(Saved entries)
▽

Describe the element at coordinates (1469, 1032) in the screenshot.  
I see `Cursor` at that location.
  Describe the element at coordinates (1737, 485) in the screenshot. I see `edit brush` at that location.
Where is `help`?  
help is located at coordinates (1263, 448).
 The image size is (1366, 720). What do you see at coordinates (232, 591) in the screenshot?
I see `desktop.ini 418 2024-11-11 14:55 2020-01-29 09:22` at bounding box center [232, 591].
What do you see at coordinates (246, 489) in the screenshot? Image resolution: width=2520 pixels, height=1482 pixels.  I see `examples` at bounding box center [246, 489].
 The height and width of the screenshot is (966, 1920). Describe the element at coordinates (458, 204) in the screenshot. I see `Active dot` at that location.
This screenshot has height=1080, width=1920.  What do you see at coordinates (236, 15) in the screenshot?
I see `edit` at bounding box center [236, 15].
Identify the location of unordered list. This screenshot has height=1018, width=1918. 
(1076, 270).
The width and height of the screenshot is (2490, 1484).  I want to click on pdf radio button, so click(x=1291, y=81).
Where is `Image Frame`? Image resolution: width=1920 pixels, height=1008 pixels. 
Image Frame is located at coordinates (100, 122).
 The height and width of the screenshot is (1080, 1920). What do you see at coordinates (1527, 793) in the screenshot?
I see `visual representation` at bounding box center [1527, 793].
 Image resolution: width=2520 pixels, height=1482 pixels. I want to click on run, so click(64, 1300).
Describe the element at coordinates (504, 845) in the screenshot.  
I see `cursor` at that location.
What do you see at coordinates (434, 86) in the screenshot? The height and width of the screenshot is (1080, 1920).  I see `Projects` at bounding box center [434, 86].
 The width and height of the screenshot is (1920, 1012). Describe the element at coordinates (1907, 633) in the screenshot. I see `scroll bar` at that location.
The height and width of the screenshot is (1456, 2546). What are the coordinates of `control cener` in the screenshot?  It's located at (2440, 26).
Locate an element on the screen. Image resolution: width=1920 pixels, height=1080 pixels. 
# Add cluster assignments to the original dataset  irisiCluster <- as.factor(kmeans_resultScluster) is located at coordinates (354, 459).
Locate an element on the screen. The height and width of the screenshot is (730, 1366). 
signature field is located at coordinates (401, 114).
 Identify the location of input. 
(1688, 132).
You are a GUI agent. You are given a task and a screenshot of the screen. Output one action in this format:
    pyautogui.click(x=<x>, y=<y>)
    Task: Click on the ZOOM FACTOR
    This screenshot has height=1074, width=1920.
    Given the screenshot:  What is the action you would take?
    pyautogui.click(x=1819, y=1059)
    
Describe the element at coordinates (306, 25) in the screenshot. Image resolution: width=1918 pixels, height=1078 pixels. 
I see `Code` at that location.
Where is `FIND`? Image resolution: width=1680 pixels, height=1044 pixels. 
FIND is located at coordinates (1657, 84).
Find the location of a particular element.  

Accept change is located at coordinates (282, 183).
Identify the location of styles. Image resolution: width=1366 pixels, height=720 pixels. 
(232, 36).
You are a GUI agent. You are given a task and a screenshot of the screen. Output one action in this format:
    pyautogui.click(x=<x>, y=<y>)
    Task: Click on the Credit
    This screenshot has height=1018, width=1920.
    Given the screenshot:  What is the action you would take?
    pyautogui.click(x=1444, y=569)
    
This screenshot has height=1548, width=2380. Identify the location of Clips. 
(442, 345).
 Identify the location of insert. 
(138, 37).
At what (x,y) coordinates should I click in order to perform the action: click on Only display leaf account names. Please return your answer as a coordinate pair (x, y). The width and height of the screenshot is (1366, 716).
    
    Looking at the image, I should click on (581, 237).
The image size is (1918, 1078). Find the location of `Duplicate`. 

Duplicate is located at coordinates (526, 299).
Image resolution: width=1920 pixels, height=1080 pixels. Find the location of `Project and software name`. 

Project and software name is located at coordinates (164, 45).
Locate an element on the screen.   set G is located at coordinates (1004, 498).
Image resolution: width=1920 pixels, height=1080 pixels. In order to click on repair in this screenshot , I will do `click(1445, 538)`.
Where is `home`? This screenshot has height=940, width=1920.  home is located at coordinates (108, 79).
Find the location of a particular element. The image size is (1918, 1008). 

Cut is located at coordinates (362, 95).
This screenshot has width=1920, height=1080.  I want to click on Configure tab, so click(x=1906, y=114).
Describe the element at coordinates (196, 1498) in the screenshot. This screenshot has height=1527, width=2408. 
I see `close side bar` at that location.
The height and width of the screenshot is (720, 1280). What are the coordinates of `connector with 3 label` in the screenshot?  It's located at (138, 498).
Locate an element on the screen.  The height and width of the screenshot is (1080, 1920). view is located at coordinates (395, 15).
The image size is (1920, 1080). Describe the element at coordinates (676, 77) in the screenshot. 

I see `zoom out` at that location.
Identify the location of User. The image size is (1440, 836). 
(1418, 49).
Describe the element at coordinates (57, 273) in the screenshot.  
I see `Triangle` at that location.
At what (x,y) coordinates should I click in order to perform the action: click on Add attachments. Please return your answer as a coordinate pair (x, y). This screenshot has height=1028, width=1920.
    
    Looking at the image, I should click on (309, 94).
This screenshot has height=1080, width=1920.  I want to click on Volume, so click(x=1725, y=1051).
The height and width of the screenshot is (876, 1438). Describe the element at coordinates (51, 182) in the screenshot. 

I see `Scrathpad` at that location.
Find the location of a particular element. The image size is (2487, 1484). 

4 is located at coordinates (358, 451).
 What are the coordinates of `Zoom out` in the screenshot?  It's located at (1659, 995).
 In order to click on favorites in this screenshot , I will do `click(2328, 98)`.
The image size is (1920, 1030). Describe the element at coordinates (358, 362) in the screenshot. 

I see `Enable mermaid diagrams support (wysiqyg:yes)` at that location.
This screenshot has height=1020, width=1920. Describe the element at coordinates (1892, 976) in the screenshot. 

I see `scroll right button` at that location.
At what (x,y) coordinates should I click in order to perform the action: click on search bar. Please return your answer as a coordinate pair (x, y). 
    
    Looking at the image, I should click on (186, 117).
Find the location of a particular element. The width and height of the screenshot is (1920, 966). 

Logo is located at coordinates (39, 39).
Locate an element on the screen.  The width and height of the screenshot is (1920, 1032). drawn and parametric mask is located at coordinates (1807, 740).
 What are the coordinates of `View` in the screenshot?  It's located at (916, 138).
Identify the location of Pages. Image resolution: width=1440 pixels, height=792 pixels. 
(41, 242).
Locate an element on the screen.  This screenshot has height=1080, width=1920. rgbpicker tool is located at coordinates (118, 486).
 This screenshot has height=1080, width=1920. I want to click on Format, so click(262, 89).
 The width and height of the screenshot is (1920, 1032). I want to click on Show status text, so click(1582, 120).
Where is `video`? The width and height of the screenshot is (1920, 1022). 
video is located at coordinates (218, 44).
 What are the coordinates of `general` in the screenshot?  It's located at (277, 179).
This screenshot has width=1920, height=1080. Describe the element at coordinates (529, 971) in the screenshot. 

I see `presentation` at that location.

△

Written request.
Change "Where is" to "Where can I find" in the data above, from its beginning through the line containing "center [232, 591].", inclusive. Reproduce only those lines, leaving everything else unchanged.

Reply to the exercise.
Describe the element at coordinates (1469, 1032) in the screenshot.  
I see `Cursor` at that location.
  Describe the element at coordinates (1737, 485) in the screenshot. I see `edit brush` at that location.
Where can I find `help`?  
help is located at coordinates (1263, 448).
 The image size is (1366, 720). What do you see at coordinates (232, 591) in the screenshot?
I see `desktop.ini 418 2024-11-11 14:55 2020-01-29 09:22` at bounding box center [232, 591].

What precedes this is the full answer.